Review Article
Munzur-E-Murshid1 and Mainul Haque2
1WISH2Action Project, Handicap International, Chamrargola, Kurigram Sadar, Kurigram, Bangladesh
2Unit of Pharmacology, Faculty of Medicine and Defence Health, Universiti Pertahanan Nasional Malaysia (National Defence University of Malaysia), Kem Perdana Sungai Besi, Kuala Lumpur, Malaysia
The United States of America (USA) is one of the largest bilateral donors in the field of global health assistance. There are beneficiaries in 70 countries around the world. In 2015, the USA released US$638 million for the improvement of global health status by promoting family planning services. Unfortunately, in 2017, Trump administration reinstated Mexico City Policy/Global Gag Rule (GGR). This policy prevents non-US nongovernmental organizations (NGOs) from receiving US health financial assistance if they have any relationship with abortion-related services. This restriction pushed millions of lives into great danger due to the lack of comprehensive family planning services, especially lack of abortion-related services. This article has attempted to let the readers know about the impacts of GGR around the world and how global leaders are trying to overcome the harmful effects of this rule. Finally, it proposes some solutions to the impacts of the extension of Mexico City Policy.
Keywords: GGR, Mexico City Policy, comprehensive, sexual reproductive healthcare, trap, developing countries, low middle-income countries
The United States (US) President Donald J. Trump signed and reinstated the Global Gag Rule (GGR) on January 23, 2017. This administrative directive put back and intensely expanded the earlier “Mexico City Policy” executed under the previous Republican governments since 1984.1 This policy approach confines non-US origin nongovernmental organizations (NGOs) to acquire US family planning financial and other assistance; primarily those NGOs are involved in abortion-related activities (e.g., perform a safe abortion, provide counseling services, and act on advocacy front to legalize the abortion even in their countries).2 The US legislation system does not permit to utilize US international foreign assistance for any kind of abortion-related issues since 1973.3 Globally, the United States of America (USA) is the major bilateral donor of family planning services, as it contributed US$638 million only in 2015. The amount of help made by the USA was almost half of the total bilateral funding.4 Seventy countries in the world are regularly benefitted through different healthcare services funded by the US government.5 The GGR currently is distressing millions of underprivileged and marginalized women of reproductive age around the world because of restriction on the provision of comprehensive sexual and reproductive care services.
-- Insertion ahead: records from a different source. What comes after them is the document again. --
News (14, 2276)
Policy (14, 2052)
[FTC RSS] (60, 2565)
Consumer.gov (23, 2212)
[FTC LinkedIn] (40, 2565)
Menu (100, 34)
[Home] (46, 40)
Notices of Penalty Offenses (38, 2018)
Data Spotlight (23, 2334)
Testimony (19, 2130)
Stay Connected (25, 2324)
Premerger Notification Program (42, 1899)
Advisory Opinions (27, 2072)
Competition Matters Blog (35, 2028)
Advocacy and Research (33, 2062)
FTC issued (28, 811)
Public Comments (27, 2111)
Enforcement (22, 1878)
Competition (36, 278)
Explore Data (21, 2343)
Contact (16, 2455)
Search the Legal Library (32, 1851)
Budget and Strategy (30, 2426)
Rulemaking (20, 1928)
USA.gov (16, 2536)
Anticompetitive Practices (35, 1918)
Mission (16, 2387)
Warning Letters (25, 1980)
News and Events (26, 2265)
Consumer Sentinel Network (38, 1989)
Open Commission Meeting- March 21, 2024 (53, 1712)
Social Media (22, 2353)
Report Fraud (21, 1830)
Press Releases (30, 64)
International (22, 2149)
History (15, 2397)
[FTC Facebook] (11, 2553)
After that, the GGR intensifies the possibilities of the chance of unplanned pregnancies and dangerous abortions, and indorses maternal morbidity and mortality.6,7 However, at present globally, there is a remarkable accomplishment in minimizing four of the five leading causes of maternal death. Abortion in unskilled hand yet remains as the cause of maternal mortality. Nevertheless, the almost entirely avoidable reason has been largely overlooked. Over 22,000 women are passed away every year because of abortions done by unskilled practitioners and through unsafe way; among these deaths, the majority of cases occur in low- and-middle-income countries (LMICs).8 The objectives of this review work were to inform the readers about the GGR and its detrimental effects on global healthcare services, especially on comprehensive sexual and reproductive care services worldwide and in LMICs.
This review has been based on freely available literature from Google, Google Scholar, and PubMed. Researchers primarily depend on free download manuscripts because this research did not obtain any financial support. The study was conducted basically due to personal interest and out of pocket expenses. The terms used for the search included “global gag rule,” “global gag rule and public health impacts,” and “impacts of extension of Mexico City,” and have implications on comprehensive sexual and reproductive care services. This is a narrative review article that attempted to describe GGR and its impact on global healthcare services, especially on sexual and reproductive care services of LMICs from a historical, political, and contextual point of view, based on the previously published manuscript, reports, and so on.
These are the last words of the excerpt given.